"I've got a new racquet I've never used before," I said. "My old one is being pressed; it went to the shop yesterday to have the creases taken out. Don't you find that with a new racquet you—er—exactly."
In the third game we not only got the ball over the net but kept it between the white lines on several occasions—though not so often as our opponents (three, love); and in the fourth game Miss Hope served gentle lobs, while I, at her request, stood close up to the net and defended myself with my racquet. I warded off the first two shots amidst applause (thirty, love), and dodged the next three (thirty, forty), but the last one was too quick for me and won the cocoanut with some ease. (Game. Love, four.)
"It's all right, thanks," I said to my partner; "it really doesn't hurt a bit. Now then, let's buck up and play a simply dashing game."
Miss Hope excelled herself in that fifth game, but I was still unable to find a length. To be more accurate, I was unable to find a shortness—my long game was admirably strong and lofty.
"Are you musical?" said my partner at the end of it. (Five, love.) She had been very talkative all through.

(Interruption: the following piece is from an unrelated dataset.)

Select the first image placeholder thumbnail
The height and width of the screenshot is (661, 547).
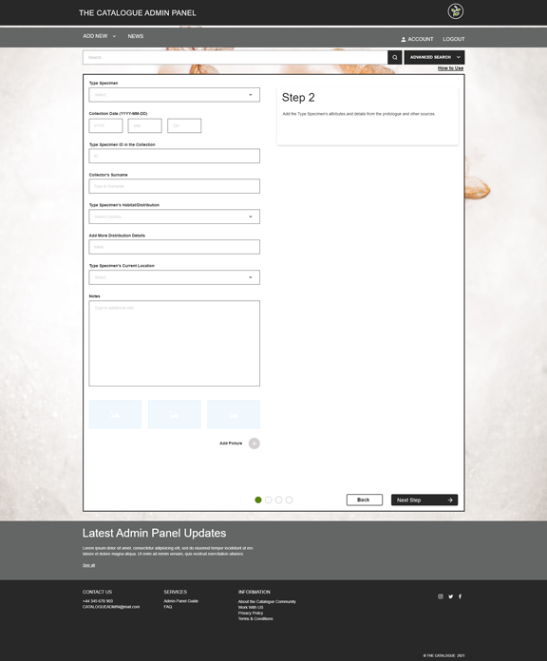pyautogui.click(x=115, y=414)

"Come, come," I said impatiently, "you don't want a song at this very moment. Surely you can wait till the end of the set?"
"Oh, I was only just wondering."
"I quite see your point. You feel that Nature always compensates us in some way, and that as——"

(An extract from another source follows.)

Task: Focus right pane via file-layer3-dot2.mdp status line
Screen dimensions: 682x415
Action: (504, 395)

"Oh, no!" said Miss Hope in great confusion. "I didn't mean that at all."
She must have meant it. You don't talk to people about singing in the middle of a game of tennis; certainly not to comparative strangers who have only spilt lemonade over your frock once before. No, no. It was an insult, and it nerved me to a great effort. I discarded—for it was my serve—the Hampstead Smash; I discarded the Peruvian Teaser. Instead, I served two Piccadilly Benders from the right-hand court and two Westminster Welts from the left-hand. The Piccadilly Bender is my own invention. It can only be served from the one court, and it must have a wind against it. You deliver it with your back to the net, which makes the striker think that you have either forgotten all about the game, or else are apologising to the spectators for your previous exhibition. Then with a violent contortion you slue your body round and serve, whereupon your opponent perceives that you are playing, and that it is just one more ordinary fault into the wrong court. So she calls "Fault!" in a contemptuous tone and drops her racquet ... and then adds hurriedly, "Oh, no, sorry, it wasn't a fault, after all." That being where the wind comes in.